Deep Speech 2 on PaddlePaddle

Installation

Please replace $PADDLE_INSTALL_DIR with your own paddle installation directory.

pip install -r requirements.txt
export LD_LIBRARY_PATH=$PADDLE_INSTALL_DIR/Paddle/third_party/install/warpctc/lib:$LD_LIBRARY_PATH

For some machines, we also need to install libsndfile1. Details to be added.

Usage

Preparing Data

cd data
python librispeech.py
cat manifest.libri.train-* > manifest.libri.train-all
cd ..

After running librispeech.py, we have several "manifest" json files named with a prefix manifest.libri.. A manifest file summarizes a speech data set, with each line containing the meta data (i.e. audio filepath, transcription text, audio duration) of each audio file within the data set, in json format.

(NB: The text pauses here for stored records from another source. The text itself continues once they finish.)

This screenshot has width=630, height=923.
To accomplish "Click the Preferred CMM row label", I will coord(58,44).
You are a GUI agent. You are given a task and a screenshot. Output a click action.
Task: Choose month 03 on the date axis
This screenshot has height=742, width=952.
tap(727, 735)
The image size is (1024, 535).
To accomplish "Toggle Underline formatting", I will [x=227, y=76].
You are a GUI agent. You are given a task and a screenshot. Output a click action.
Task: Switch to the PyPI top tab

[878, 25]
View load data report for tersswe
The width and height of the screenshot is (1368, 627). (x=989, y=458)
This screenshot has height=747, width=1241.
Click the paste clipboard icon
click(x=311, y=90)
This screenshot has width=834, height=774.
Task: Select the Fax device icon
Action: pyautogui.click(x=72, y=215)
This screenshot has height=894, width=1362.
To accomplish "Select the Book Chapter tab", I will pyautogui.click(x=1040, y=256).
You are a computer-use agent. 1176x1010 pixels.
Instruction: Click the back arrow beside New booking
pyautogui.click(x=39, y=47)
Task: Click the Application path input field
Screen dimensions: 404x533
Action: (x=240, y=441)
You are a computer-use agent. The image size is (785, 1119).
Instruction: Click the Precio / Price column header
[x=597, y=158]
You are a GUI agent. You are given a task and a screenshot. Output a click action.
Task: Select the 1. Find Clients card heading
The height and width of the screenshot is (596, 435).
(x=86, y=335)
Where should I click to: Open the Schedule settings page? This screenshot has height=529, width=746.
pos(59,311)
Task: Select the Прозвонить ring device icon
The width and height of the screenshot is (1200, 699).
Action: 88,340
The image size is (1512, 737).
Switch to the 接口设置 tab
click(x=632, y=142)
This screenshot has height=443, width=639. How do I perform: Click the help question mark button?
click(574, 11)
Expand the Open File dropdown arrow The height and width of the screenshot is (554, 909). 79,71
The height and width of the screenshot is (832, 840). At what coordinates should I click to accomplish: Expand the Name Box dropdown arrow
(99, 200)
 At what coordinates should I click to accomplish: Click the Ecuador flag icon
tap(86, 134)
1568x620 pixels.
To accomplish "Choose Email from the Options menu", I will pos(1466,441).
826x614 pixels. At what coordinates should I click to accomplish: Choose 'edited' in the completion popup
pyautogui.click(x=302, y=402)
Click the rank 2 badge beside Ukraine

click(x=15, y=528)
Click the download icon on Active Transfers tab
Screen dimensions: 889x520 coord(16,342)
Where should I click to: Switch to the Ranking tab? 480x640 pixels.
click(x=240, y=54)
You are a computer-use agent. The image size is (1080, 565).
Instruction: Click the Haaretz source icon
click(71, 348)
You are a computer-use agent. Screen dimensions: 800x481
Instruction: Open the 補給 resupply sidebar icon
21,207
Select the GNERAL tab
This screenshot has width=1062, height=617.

By cat manifest.libri.train-* > manifest.libri.train-all, we simply merge the three seperate sample sets of LibriSpeech (train-clean-100, train-clean-360, train-other-500) into one training set. This is a simple way for merging different data sets.

More help for arguments:

python librispeech.py --help

Traininig

For GPU Training:

CUDA_VISIBLE_DEVICES=0,1,2,3 python train.py --trainer_count 4 --train_manifest_path ./data/manifest.libri.train-all

For CPU Training:

python train.py --trainer_count 8 --use_gpu False -- train_manifest_path ./data/manifest.libri.train-all

More help for arguments:

python train.py --help

Inferencing

python infer.py

More help for arguments:

python infer.py --help